Dollar Tree: Don’t Buy Yet – Improving Valuation Amid Macro Risks

Dollar Tree Stores To Add Hundreds Of New Locations Throughout U.S. This Year

Scott Olson

All eyes will be on the consumer in 2023. With robust retail sales numbers in recent months, but dwindling excess savings from the pandemic, the U.S. Personal Saving Rate has collapsed to decade-plus lows. The hope is that a soft landing in the labor market will help cushion the blow of potential monthly job losses next year – small net retractions in the NFP numbers would be acceptable compared to steep labor market declines seen in past recessions. As it stands, consumers keep spending, but there are signs of trading down to lower-cost retailers.

Dollar Tree (NASDAQ:DLTR) reported strong results on Tuesday, but tepid guidance and rising costs are big risks. Is the stock a buy now? Let’s browse the aisles.

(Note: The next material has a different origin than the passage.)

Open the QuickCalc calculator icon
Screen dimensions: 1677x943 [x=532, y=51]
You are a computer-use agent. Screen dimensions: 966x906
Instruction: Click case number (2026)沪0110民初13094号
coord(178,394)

Consumer In Focus: Saving Rate Down, Excess Savings Falling Hard

Consumer In Focus: Saving Rate Down, Excess Savings Falling Hard

Goldman Sachs Investment Research

According to Bank of America Global Research, Dollar Tree is one of the largest dollar store chains in the United States, with over $25 billion in revenues in 2020. The company operates 15,685 stores in 48 US states and five provinces in Canada under the Dollar Tree, Family Dollar, and Dollar Tree Canada banners, and stores carry an assortment of consumables, general merchandise, and seasonal products.

The Virginia-based $6.9 billion market cap General Merchandise Stores industry company within the Consumer Discretionary sector trades at a high 22.0 trailing 12-month GAAP price-to-earnings ratio and does not pay a dividend, according to The Wall Street Journal.

The firm reported beats on the top and bottom lines on Tuesday morning, but shares traded sharply lower as cost pressures persist with the well-known dollar(ish) store. Weak earnings guidance was also a bearish culprit.

Dollar Tree has significant near-term headwinds from rising labor costs to higher shipping rates to traffic recovery headwinds. Inflation and a weakening consumer are not positive trends, despite the natural and obvious trade-down effect among middle-income families.

Further downside risks include growing competition from other dollar stores and discount retailers – particularly in the dog-eat-dog food retail area. SNAP benefit cuts is a concern, too. Upside potential, though, stems from better same-store sales growth, improved margins due to category spending shifts, and even a loosening of tariffs.

On valuation, analysts at BofA see earnings having grown below the rate of inflation in 2022, but then a sharp acceleration is seen next year along with robust per share profit growth in 2024 and 2025. The Bloomberg consensus forecast is even more sanguine on EPS in the next two years.

Still, both the operating and GAAP P/Es remain at a premium to the market, though in line with the richly valued Consumer Discretionary sector. DLTR’s EV/EBITDA is also high, but the firm is free cash flow positive. The firm’s forward PEG ratio is 1.2, significantly below its 5-year average of 2.0. Overall, the valuation is good considering its growth prospects.

Dollar Tree: Earnings, Valuation, Free Cash Flow Forecasts

Dollar Tree: Earnings, Valuation, Free Cash Flow Forecasts

BofA Global Research

Looking ahead, corporate event data provided by Wall Street Horizon show an unconfirmed Q4 2022 earnings date of Wednesday, March 1 BMO. The calendar is light until that event, however.

Corporate Event Calendar

Corporate Event Calendar

Wall Street Horizon

The Technical Take

DLTR has a messy, rangebound chart in the last year. But that’s not necessarily a bad thing in this weak year for the broad market and, specifically, the Consumer Discretionary sector.

I see resistance at a downtrend line off the April high – shares met sellers there in July and again just in November before its Q3 earnings results hit the tape. There is support, though, at $134 (and the longer-term chart shows an impressive zone around $120 that should hold up).

Overall, I would like to see the stock breakout above the $170 level and make new all-time highs above $177 to help solidify a new bullish move. Until then, the stock is simply meandering in a broad range with volatility. I’d look to buy the dip on a move to $140 – notice the high volume-by-price that begins there. A sell-stop order below $134 would make sense for a favorable risk/reward. Profits should be taken on an approach of the mid-$160s.

DLTR: Shares Consolidating, But Still Outperforming The Broad Market

DLTR: Shares Consolidating, But Still Outperforming The Broad Market

StockCharts.com

The Bottom Line

I like DLTR valuation here given the growth outlook, but major macro risks pose a threat to earnings next year. It might be too soon to buy the stock, but buying on weakness over the next six months could prove to be a good play. The PEG ratio is attractive. The chart, though, is simply in consolidation mode. I’d wait for a breakout before getting long.